The budget of the film was around 65–70 million Kč (around US $4 million).

==Plot==
The film is presented as a true story set during World War II. With the German takeover of Europe under way, the deputy Reichsprotektor Reinhard Heydrich arrives in Prague and his underlings begin enforcing his authority in the towns and villages across the occupied country. In Lidice, the film's main protagonist, František Šíma, is sent to prison following a family dispute that boils over resulting in the accidental death of one of his sons. During Šíma's incarceration one of the other villagers, Václav Fiala, strings along his mistress with lies about his bravery as a resistance fighter against the Germans. Heydrich is assassinated and during the Gestapo investigation that follows, a letter Fiala has written describing his supposed heroism comes to their attention. It leads to the total destruction of Lidice and the mass execution and deportations of its citizens. Throughout the atrocity, Šíma remains in jail, where news of what happened is kept from him.
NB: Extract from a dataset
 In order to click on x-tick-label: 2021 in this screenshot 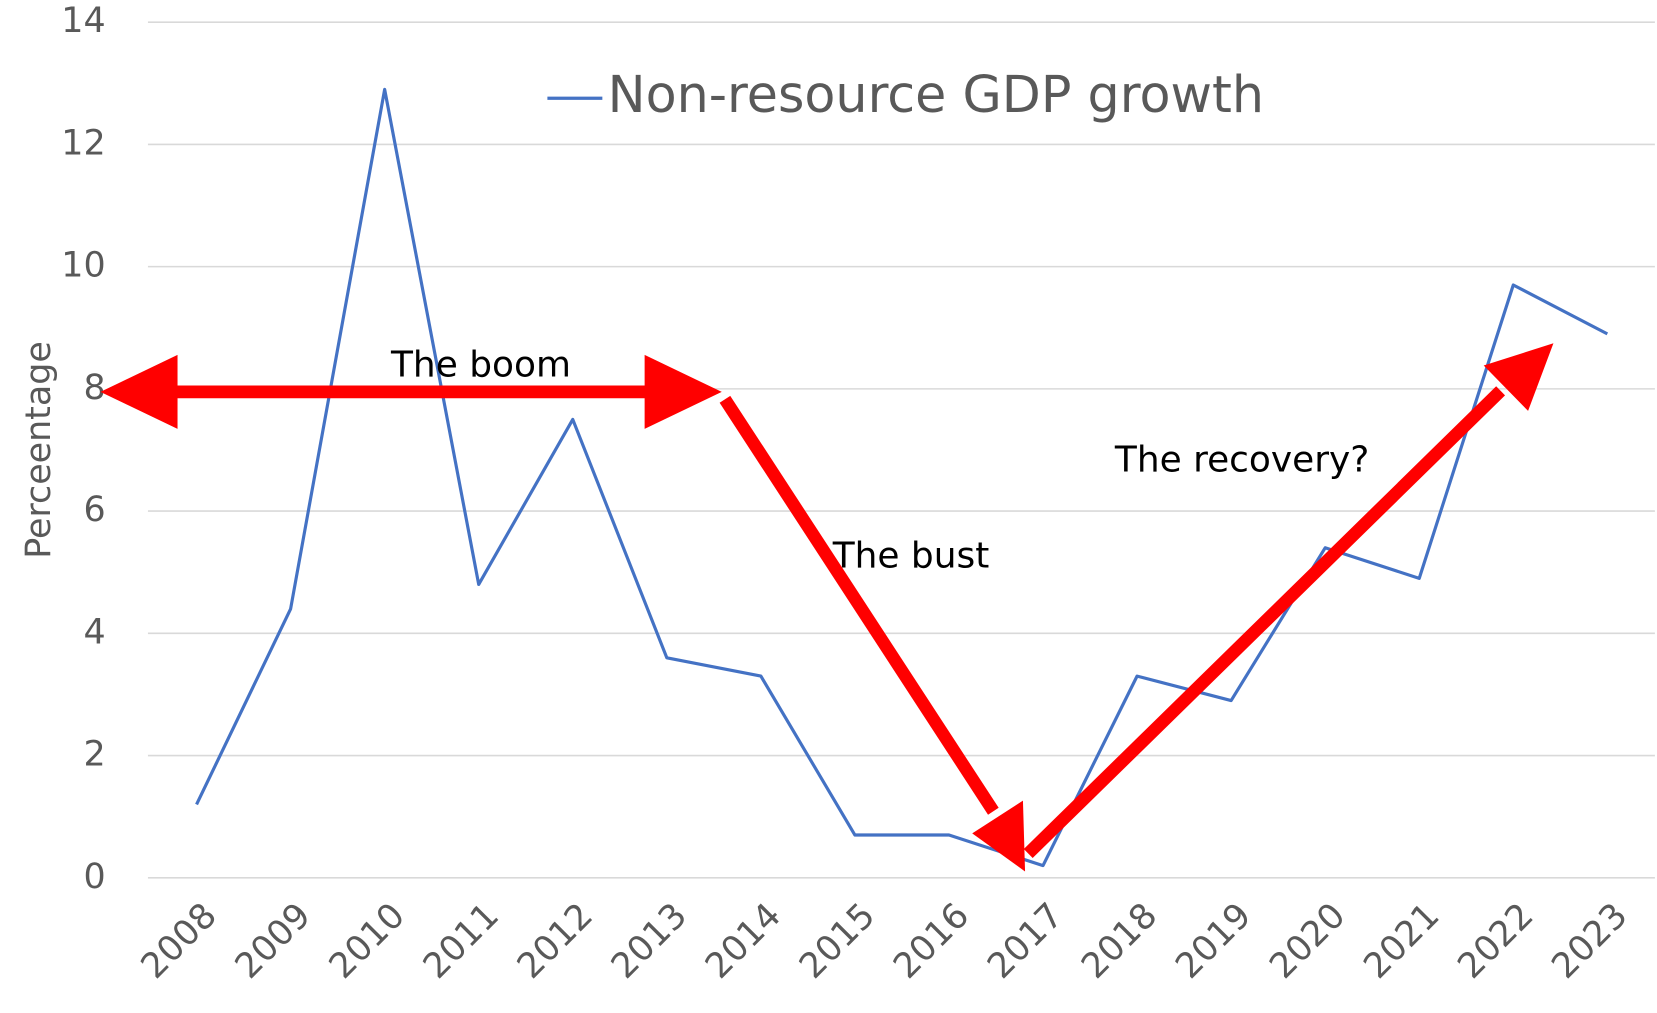, I will do `click(1402, 942)`.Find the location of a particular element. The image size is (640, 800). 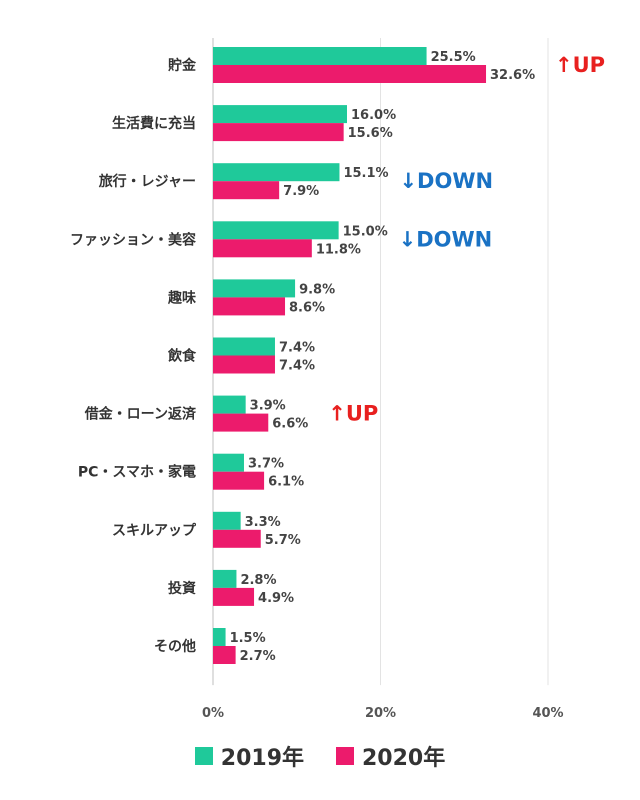

value-label: 2.7% is located at coordinates (258, 656).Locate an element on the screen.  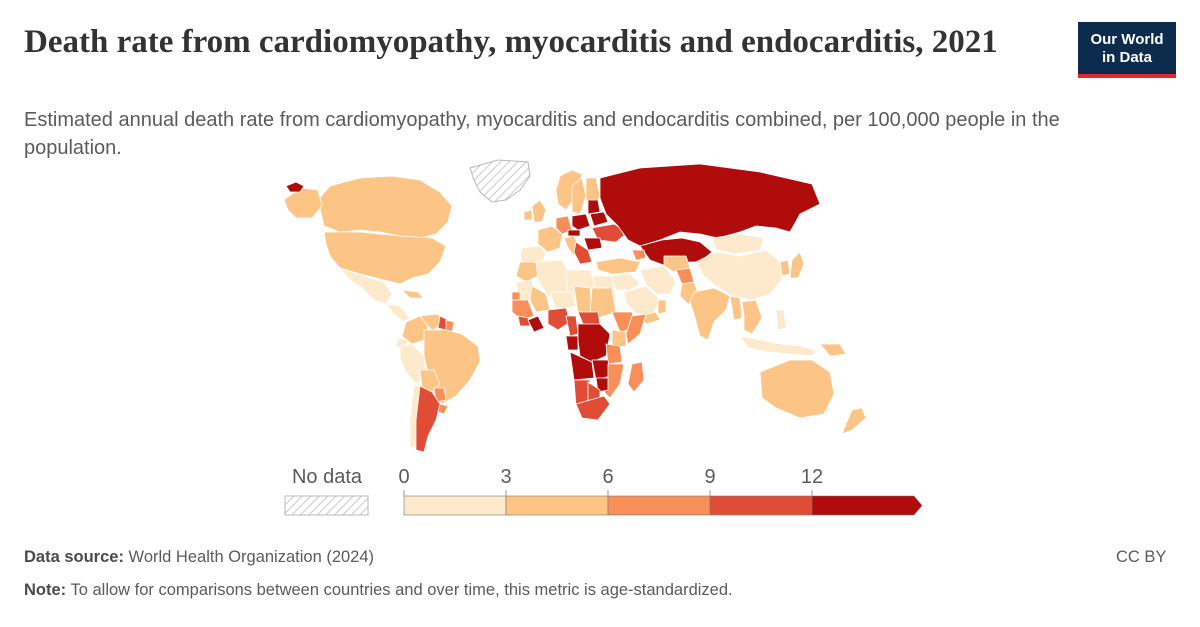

On his release, he returns to Lidice, where he finds the village has been obliterated and finally learns of the tragic events.

==Production==
Filming started on 26 July 2010 at the Mladá Boleslav prison, with Karel Schwarzenberg attending the first cut. The shoot lasted 49 days and involved locations including Nové Strašecí, and a secondary school in Kladno. The scenes portraying Lidice were shot at the village of Chcebuz near Štětí.

The first promotional posters appeared at the film festival in Karlovy Vary 2010 on 8 July 2010.